TASK REQUIREMENTS » Reproduce the lines from the one containing "This screenshot has height=1920, width=1080." through the end of the items below, inclusive, with no changes.

(Stored data entries)
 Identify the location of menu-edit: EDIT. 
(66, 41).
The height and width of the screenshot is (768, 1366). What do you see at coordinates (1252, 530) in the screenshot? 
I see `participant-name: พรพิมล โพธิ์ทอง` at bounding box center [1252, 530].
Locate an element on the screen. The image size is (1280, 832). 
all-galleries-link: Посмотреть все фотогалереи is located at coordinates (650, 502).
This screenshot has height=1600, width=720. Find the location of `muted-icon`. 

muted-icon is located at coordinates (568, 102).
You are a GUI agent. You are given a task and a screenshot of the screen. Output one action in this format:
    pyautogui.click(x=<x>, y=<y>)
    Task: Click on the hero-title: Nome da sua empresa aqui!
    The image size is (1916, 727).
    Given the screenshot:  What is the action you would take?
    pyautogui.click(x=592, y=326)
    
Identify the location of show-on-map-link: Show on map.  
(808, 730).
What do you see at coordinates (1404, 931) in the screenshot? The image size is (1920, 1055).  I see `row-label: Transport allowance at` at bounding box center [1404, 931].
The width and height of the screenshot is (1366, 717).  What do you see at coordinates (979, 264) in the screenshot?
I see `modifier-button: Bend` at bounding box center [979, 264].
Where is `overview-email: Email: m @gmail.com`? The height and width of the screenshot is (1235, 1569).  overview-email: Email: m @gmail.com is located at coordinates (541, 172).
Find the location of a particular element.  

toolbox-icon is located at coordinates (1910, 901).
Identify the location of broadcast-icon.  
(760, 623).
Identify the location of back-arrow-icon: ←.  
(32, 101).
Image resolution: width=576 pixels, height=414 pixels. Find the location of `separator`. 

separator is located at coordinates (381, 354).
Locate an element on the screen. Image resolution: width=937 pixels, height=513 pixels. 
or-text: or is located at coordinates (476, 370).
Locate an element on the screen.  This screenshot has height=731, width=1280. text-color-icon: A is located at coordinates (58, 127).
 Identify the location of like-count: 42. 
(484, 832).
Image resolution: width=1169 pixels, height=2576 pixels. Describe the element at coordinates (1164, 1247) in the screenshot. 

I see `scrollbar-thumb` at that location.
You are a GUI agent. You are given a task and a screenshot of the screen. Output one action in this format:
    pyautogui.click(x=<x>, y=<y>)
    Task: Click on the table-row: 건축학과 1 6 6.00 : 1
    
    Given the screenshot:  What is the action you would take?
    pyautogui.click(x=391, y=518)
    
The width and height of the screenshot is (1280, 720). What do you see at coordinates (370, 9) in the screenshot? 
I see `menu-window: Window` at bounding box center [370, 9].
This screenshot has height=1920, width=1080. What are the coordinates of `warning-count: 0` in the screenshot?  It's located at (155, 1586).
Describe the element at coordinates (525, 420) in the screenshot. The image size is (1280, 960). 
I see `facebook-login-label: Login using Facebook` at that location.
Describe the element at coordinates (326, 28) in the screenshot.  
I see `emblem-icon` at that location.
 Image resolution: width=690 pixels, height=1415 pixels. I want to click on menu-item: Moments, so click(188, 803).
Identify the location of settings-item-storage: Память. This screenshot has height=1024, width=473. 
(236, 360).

RESPONSE AREA »
This screenshot has height=1920, width=1080. What are the coordinates of `warning-count: 0` in the screenshot?  It's located at (155, 1586).
Describe the element at coordinates (525, 420) in the screenshot. The image size is (1280, 960). 
I see `facebook-login-label: Login using Facebook` at that location.
Describe the element at coordinates (326, 28) in the screenshot.  
I see `emblem-icon` at that location.
 Image resolution: width=690 pixels, height=1415 pixels. I want to click on menu-item: Moments, so click(188, 803).
Identify the location of settings-item-storage: Память. This screenshot has height=1024, width=473. 
(236, 360).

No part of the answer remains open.